Ole Nopea! Multilingual Writing, Google Translate, and the Polaroid
Abstract
"Ole Nopea!" - "Be fast" in Finnish - in this essay's title is the seventh of ten "golden rules" of Lomo photography. This particular rule instructs photographers: "Just don't waste any time with settings, adjustments, setting things up, thinking about it, faffing around and procrastinating. First impressions have a quality all of their own". The "Ole Nopea" mandate also defines a set of fast-paced multilingual texts addressed in this essay. Like Eisenstein's "collision montage," Joseph Brodsky's Mexican Romancero captures Mexico's highs and lows in rapid succession. His poetry shifts freely from Russian to Spanish, transcribed in Cyrillic.

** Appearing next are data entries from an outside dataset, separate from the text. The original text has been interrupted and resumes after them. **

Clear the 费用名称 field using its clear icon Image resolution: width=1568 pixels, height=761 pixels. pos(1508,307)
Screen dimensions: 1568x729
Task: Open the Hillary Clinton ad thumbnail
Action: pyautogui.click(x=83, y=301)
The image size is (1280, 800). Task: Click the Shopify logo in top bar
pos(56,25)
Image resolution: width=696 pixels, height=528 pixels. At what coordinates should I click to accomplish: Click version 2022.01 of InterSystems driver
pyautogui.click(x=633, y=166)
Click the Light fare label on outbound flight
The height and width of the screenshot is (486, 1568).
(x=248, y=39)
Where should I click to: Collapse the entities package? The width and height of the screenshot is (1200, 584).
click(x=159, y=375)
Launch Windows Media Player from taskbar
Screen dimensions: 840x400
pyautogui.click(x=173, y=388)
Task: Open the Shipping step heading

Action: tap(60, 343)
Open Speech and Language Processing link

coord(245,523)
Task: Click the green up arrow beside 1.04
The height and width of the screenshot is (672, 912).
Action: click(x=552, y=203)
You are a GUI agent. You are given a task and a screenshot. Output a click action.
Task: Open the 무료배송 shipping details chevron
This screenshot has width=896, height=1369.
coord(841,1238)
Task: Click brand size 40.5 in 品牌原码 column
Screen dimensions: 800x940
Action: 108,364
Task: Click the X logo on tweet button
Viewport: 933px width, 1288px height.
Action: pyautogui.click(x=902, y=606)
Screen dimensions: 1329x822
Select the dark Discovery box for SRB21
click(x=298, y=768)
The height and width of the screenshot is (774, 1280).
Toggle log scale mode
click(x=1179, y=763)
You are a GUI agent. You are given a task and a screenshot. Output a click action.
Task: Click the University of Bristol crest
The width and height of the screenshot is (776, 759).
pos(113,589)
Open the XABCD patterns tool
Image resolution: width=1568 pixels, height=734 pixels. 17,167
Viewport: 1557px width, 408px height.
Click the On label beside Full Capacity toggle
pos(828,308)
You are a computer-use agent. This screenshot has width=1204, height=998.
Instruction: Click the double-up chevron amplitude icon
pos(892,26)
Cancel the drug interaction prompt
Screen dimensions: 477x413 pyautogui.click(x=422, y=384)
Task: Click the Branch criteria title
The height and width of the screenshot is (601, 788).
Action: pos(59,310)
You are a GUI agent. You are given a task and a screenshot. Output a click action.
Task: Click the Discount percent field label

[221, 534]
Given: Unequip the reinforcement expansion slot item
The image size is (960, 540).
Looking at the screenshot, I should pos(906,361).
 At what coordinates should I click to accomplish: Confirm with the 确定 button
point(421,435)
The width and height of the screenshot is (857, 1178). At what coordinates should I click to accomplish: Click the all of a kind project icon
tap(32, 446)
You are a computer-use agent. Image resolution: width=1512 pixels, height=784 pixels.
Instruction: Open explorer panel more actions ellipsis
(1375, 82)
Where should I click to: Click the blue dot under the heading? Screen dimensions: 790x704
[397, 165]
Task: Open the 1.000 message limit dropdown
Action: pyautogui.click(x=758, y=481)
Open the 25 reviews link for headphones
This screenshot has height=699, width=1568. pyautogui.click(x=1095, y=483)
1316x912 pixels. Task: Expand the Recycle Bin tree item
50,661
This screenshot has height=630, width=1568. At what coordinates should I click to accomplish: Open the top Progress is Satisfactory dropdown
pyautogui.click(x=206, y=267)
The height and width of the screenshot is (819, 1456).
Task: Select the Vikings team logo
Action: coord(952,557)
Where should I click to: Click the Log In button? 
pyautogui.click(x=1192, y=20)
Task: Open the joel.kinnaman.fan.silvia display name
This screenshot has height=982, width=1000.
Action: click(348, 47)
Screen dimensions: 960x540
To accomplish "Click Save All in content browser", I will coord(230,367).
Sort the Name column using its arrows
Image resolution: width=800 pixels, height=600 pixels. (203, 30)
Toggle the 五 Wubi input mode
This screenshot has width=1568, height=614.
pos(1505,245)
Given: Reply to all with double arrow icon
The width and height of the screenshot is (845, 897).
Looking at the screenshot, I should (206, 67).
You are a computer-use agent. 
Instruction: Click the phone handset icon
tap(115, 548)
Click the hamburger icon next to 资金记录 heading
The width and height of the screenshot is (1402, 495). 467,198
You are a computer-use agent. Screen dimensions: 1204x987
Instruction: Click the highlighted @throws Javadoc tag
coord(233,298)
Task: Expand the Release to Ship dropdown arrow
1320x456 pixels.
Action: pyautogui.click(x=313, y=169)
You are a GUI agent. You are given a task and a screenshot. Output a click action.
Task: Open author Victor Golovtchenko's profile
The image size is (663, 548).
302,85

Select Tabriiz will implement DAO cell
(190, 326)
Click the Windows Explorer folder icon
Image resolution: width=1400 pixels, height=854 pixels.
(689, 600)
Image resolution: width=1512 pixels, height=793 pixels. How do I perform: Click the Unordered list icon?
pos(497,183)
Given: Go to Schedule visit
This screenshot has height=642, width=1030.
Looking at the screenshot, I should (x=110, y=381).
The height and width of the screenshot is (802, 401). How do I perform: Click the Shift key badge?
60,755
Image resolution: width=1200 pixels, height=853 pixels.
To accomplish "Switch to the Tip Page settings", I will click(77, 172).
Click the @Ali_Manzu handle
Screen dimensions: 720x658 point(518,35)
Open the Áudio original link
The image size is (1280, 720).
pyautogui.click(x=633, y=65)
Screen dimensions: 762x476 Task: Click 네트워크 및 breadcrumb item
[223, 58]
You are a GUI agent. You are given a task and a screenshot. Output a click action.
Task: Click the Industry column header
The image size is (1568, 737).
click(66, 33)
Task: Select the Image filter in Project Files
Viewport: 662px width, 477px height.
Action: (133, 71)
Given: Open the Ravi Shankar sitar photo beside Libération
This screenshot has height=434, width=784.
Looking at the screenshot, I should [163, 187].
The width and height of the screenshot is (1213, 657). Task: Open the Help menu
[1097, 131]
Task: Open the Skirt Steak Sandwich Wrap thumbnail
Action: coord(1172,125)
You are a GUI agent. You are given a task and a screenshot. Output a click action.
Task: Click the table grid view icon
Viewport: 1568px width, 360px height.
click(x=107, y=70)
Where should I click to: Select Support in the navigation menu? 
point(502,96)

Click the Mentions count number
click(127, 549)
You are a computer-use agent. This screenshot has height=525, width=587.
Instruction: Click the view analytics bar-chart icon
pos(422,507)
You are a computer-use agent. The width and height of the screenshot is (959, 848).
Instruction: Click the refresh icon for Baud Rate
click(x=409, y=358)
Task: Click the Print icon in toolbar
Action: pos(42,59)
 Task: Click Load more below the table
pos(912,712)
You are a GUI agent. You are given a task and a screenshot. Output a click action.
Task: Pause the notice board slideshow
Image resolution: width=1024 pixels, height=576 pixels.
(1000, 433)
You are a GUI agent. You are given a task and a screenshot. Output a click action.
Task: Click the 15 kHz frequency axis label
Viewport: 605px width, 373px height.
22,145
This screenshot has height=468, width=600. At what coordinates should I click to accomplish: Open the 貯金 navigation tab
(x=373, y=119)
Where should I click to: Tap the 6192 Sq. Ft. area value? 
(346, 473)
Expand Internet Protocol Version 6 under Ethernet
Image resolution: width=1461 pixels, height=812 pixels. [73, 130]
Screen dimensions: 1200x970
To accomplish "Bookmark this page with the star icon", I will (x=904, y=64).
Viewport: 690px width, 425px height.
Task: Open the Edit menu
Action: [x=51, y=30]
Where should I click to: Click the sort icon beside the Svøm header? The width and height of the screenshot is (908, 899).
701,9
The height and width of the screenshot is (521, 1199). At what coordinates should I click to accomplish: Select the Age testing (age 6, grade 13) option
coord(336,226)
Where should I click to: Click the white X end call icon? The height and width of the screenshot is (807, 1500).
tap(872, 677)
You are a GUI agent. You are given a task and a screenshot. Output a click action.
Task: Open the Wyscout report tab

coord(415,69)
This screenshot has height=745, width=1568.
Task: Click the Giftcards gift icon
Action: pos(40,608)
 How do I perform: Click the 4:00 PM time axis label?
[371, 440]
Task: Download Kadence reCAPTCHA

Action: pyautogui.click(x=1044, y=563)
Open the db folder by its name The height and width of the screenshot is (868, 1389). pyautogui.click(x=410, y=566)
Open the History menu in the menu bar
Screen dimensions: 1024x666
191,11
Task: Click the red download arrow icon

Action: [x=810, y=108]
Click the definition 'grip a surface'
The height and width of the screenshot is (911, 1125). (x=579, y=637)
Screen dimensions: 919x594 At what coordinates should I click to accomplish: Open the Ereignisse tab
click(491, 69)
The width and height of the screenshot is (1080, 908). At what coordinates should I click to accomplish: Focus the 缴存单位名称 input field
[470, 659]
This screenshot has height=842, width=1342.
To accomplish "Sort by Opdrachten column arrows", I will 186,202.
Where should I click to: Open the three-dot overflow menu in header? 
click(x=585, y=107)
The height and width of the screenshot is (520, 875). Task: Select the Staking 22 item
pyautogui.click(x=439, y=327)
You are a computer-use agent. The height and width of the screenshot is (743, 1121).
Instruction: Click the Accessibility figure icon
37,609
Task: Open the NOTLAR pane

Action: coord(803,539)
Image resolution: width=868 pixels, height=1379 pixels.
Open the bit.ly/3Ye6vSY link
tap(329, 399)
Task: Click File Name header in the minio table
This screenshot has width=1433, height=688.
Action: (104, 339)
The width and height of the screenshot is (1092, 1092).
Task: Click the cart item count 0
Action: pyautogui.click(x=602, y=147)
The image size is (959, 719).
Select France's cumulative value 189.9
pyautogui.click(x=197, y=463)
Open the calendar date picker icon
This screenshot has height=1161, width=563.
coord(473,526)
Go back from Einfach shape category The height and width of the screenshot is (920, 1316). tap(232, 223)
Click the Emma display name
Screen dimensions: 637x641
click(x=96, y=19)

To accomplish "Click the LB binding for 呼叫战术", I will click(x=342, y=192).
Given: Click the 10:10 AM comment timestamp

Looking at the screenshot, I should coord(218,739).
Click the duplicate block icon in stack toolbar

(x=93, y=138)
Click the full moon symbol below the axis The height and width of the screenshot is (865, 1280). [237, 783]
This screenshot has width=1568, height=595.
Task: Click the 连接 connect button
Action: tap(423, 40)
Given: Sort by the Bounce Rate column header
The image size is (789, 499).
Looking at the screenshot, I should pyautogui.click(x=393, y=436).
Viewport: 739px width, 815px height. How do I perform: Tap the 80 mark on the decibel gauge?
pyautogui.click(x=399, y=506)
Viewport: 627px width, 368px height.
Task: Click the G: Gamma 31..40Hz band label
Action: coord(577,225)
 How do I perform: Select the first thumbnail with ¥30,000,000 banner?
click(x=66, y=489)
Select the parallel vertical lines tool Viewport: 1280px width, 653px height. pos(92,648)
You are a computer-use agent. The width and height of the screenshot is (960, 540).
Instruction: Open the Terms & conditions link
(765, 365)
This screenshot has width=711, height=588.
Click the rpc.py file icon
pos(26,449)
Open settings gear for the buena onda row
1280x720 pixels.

Photosynthesis by Vera Polozkova and Olga Pavolga jumps from Russian to untranslated English within a span of just one line. In addition, Photosynthesis mixes words and images, as does Ayumu Takahashi’s experimental travelogue Love and Free, which chronicles the author's breathless journey around the world. A tangible record of places and people, Polaroid photography – also highlighted in the title – takes virtually no time to process. Its on-the-spot delivery makes the Polaroid a close sibling of the much-debated Google Translate tool that offers instant results. My set of photographs of The Polaroid Project exhibit (2019) in Montreal provides an essential component for this inquiry into "Ole Nopea"-driven texts and images.